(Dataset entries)

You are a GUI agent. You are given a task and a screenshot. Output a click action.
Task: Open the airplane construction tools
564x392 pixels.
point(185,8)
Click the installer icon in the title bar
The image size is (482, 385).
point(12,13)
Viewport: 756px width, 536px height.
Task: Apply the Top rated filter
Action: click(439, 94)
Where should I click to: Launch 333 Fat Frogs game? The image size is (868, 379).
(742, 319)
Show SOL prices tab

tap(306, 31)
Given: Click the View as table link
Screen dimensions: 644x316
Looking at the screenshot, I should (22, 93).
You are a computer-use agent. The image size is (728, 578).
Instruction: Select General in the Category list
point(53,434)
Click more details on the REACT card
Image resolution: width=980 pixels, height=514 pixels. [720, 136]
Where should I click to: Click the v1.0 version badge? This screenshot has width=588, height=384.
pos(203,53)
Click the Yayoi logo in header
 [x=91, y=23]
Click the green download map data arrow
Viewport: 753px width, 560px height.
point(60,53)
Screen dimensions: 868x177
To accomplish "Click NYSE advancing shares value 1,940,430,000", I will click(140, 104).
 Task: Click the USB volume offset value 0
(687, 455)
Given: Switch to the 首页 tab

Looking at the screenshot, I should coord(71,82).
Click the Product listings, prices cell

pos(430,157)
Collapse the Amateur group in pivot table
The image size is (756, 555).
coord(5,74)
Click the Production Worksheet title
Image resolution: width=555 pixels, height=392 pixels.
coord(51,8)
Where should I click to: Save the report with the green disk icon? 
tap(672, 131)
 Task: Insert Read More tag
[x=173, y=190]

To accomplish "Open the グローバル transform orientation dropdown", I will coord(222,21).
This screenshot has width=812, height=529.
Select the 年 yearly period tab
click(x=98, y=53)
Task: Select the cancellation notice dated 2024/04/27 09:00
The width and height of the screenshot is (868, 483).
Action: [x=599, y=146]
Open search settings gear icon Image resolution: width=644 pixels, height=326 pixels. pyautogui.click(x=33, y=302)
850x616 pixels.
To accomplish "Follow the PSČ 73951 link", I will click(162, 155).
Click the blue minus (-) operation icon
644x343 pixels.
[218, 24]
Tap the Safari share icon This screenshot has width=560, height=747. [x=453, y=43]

- **What to do**: Check the data above line by line for the word "Open". State only how many lines contain it.

- **Worked solution**: 3